** START OF Text shown **
Robert Bourke, 1st Baron Connemara,  (; ; ; ; 11 June 1827 – 3 September 1902) was a British Conservative politician and colonial administrator who served as Under-Secretary of State for Foreign Affairs (1874–80, 1885–86) and Governor of Madras (1886–90).

Background and education
Bourke was born into an Anglo-Irish aristocratic family at Hayes, County Meath, Ireland, the third son of Robert Bourke, 5th Earl of Mayo (the son of Hon. Richard Burke, Bishop of Waterford and Lismore), and Anne Charlotte, daughter of The Hon. John Jocelyn. His older brother was The 6th Earl of Mayo, a Viceroy of India. He was educated at Hall Place School, Bexley, Kent, and Trinity College, Dublin,  and was called to the Bar, Inner Temple, in 1852.
** END OF Text shown **
** START OF Raw data **
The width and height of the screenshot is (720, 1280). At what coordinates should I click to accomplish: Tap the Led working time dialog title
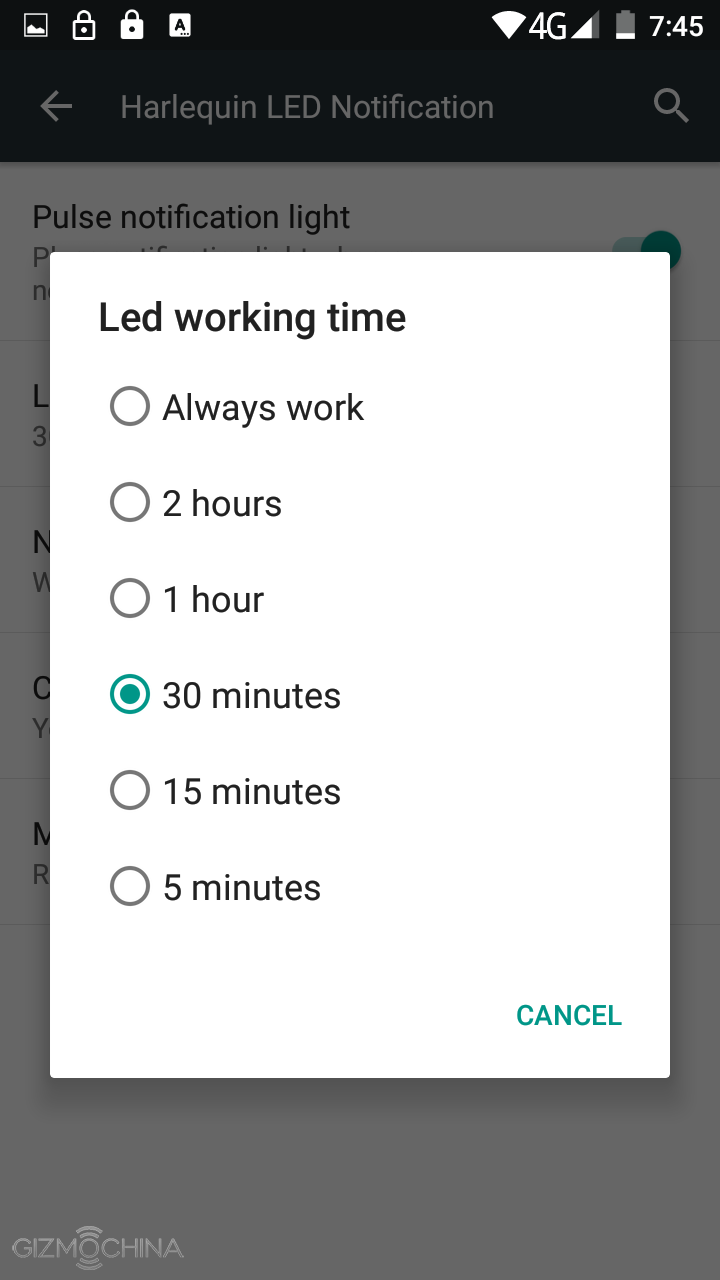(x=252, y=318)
** END OF Raw data **
** START OF Raw data **
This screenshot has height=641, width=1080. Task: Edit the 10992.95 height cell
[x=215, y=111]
** END OF Raw data **
** START OF Raw data **
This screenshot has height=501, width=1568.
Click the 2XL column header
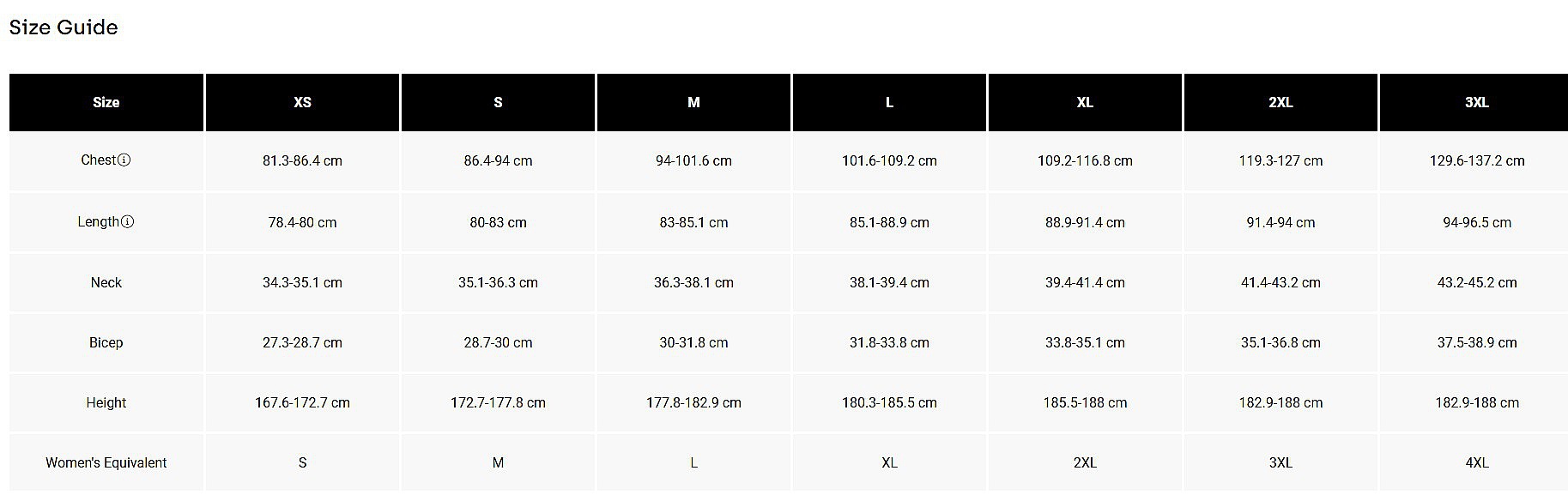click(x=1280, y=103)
** END OF Raw data **
### Instructions:
A) In the Bourke biography, which Inn called him to the Bar, and in what year?
B) Carry the Bourke biography forward from its last sentence.
The items come from a separate source.

### Task results:
A) Inner Temple, in 1852.

B)
Political career
Bourke practised as a barrister for a number of years before being elected Conservative Member of Parliament for King's Lynn in 1868. In 1874 he became Under-Secretary of State for Foreign Affairs in Benjamin Disraeli's second administration, a post he held until 1880, when he was also sworn of the Privy Council. He held the same post from 1885 to 1886 in Lord Salisbury's first administration.

Governor of Madras 

In 1886, Bourke was appointed Governor of Madras. The following year he was appointed a Knight Grand Commander of the Order of the Indian Empire and raised to the peerage as Baron Connemara, of Connemara in the County of Galway. In 1890 he laid the foundations stone of the Connemara Public Library in Madras, which was named after him and opened six years later. The building was originally planned to house the proposed Victoria Technical Institute which was constructed in 1887, the Golden Jubilee year of Queen Victoria's reign. The third session of the Indian National Congress was held at Madras in 1887 when Lord Connemara was the governor. He hosted a garden party at Government House for the delegates. The construction of the Madras High Court was commenced in 1889.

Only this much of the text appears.